*** Begin section ***

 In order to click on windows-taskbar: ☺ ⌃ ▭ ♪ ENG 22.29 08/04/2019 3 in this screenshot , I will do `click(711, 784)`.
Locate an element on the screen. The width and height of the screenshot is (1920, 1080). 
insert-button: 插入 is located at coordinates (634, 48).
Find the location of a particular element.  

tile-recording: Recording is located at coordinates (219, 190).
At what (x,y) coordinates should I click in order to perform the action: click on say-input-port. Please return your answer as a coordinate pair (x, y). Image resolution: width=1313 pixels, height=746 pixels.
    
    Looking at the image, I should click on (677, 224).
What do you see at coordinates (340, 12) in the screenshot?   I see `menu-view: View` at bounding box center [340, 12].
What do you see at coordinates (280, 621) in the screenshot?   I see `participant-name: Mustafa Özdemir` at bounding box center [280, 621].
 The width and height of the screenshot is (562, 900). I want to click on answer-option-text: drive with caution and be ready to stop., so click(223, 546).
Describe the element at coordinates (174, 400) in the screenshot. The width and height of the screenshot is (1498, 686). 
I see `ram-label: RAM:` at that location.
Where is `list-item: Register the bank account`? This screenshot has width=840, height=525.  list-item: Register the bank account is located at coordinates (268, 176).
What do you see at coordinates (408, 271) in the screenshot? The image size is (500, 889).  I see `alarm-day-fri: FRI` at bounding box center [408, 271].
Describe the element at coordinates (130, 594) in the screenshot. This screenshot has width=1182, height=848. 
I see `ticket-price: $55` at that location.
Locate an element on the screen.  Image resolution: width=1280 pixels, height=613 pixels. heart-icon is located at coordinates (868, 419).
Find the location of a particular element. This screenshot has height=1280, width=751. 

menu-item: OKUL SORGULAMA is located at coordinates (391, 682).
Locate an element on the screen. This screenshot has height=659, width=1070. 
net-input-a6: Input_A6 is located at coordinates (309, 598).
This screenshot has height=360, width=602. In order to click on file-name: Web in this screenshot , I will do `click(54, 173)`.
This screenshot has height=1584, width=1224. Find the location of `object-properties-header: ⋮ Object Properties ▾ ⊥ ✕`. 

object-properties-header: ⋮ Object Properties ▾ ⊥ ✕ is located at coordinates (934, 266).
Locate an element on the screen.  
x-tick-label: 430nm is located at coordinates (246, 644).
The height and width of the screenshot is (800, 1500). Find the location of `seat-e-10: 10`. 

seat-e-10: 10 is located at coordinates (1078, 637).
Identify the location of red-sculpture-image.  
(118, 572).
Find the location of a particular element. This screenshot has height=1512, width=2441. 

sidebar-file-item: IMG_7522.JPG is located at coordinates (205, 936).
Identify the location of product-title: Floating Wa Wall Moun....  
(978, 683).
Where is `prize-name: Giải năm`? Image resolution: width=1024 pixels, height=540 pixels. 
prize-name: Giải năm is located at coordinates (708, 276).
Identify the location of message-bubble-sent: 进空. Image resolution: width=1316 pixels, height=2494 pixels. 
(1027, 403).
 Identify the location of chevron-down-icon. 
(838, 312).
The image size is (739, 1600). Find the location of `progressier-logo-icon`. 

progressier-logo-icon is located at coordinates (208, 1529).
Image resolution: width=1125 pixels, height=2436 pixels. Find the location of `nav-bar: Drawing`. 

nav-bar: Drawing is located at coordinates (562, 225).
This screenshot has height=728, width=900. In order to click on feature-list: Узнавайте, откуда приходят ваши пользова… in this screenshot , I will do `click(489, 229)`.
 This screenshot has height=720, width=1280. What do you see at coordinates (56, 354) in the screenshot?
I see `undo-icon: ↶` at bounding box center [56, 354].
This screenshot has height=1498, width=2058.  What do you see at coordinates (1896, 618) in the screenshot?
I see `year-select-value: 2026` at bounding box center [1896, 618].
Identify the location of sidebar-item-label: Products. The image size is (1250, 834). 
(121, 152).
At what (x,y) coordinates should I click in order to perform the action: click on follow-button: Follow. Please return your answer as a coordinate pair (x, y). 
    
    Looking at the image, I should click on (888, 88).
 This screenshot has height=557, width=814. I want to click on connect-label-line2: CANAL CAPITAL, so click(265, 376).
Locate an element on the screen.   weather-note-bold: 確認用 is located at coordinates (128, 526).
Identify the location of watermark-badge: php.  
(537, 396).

*** End section ***

TASK: Reproduce all of the rows above verbatim, changing no character.

RESPONSE BOX:
 In order to click on windows-taskbar: ☺ ⌃ ▭ ♪ ENG 22.29 08/04/2019 3 in this screenshot , I will do `click(711, 784)`.
Locate an element on the screen. The width and height of the screenshot is (1920, 1080). 
insert-button: 插入 is located at coordinates (634, 48).
Find the location of a particular element.  

tile-recording: Recording is located at coordinates (219, 190).
At what (x,y) coordinates should I click in order to perform the action: click on say-input-port. Please return your answer as a coordinate pair (x, y). Image resolution: width=1313 pixels, height=746 pixels.
    
    Looking at the image, I should click on (677, 224).
What do you see at coordinates (340, 12) in the screenshot?   I see `menu-view: View` at bounding box center [340, 12].
What do you see at coordinates (280, 621) in the screenshot?   I see `participant-name: Mustafa Özdemir` at bounding box center [280, 621].
 The width and height of the screenshot is (562, 900). I want to click on answer-option-text: drive with caution and be ready to stop., so click(223, 546).
Describe the element at coordinates (174, 400) in the screenshot. The width and height of the screenshot is (1498, 686). 
I see `ram-label: RAM:` at that location.
Where is `list-item: Register the bank account`? This screenshot has width=840, height=525.  list-item: Register the bank account is located at coordinates (268, 176).
What do you see at coordinates (408, 271) in the screenshot? The image size is (500, 889).  I see `alarm-day-fri: FRI` at bounding box center [408, 271].
Describe the element at coordinates (130, 594) in the screenshot. This screenshot has width=1182, height=848. 
I see `ticket-price: $55` at that location.
Locate an element on the screen.  Image resolution: width=1280 pixels, height=613 pixels. heart-icon is located at coordinates (868, 419).
Find the location of a particular element. This screenshot has height=1280, width=751. 

menu-item: OKUL SORGULAMA is located at coordinates (391, 682).
Locate an element on the screen. This screenshot has height=659, width=1070. 
net-input-a6: Input_A6 is located at coordinates (309, 598).
This screenshot has height=360, width=602. In order to click on file-name: Web in this screenshot , I will do `click(54, 173)`.
This screenshot has height=1584, width=1224. Find the location of `object-properties-header: ⋮ Object Properties ▾ ⊥ ✕`. 

object-properties-header: ⋮ Object Properties ▾ ⊥ ✕ is located at coordinates (934, 266).
Locate an element on the screen.  
x-tick-label: 430nm is located at coordinates (246, 644).
The height and width of the screenshot is (800, 1500). Find the location of `seat-e-10: 10`. 

seat-e-10: 10 is located at coordinates (1078, 637).
Identify the location of red-sculpture-image.  
(118, 572).
Find the location of a particular element. This screenshot has height=1512, width=2441. 

sidebar-file-item: IMG_7522.JPG is located at coordinates (205, 936).
Identify the location of product-title: Floating Wa Wall Moun....  
(978, 683).
Where is `prize-name: Giải năm`? Image resolution: width=1024 pixels, height=540 pixels. 
prize-name: Giải năm is located at coordinates (708, 276).
Identify the location of message-bubble-sent: 进空. Image resolution: width=1316 pixels, height=2494 pixels. 
(1027, 403).
 Identify the location of chevron-down-icon. 
(838, 312).
The image size is (739, 1600). Find the location of `progressier-logo-icon`. 

progressier-logo-icon is located at coordinates (208, 1529).
Image resolution: width=1125 pixels, height=2436 pixels. Find the location of `nav-bar: Drawing`. 

nav-bar: Drawing is located at coordinates (562, 225).
This screenshot has height=728, width=900. In order to click on feature-list: Узнавайте, откуда приходят ваши пользова… in this screenshot , I will do `click(489, 229)`.
 This screenshot has height=720, width=1280. What do you see at coordinates (56, 354) in the screenshot?
I see `undo-icon: ↶` at bounding box center [56, 354].
This screenshot has height=1498, width=2058.  What do you see at coordinates (1896, 618) in the screenshot?
I see `year-select-value: 2026` at bounding box center [1896, 618].
Identify the location of sidebar-item-label: Products. The image size is (1250, 834). 
(121, 152).
At what (x,y) coordinates should I click in order to perform the action: click on follow-button: Follow. Please return your answer as a coordinate pair (x, y). 
    
    Looking at the image, I should click on (888, 88).
 This screenshot has height=557, width=814. I want to click on connect-label-line2: CANAL CAPITAL, so click(265, 376).
Locate an element on the screen.   weather-note-bold: 確認用 is located at coordinates (128, 526).
Identify the location of watermark-badge: php.  
(537, 396).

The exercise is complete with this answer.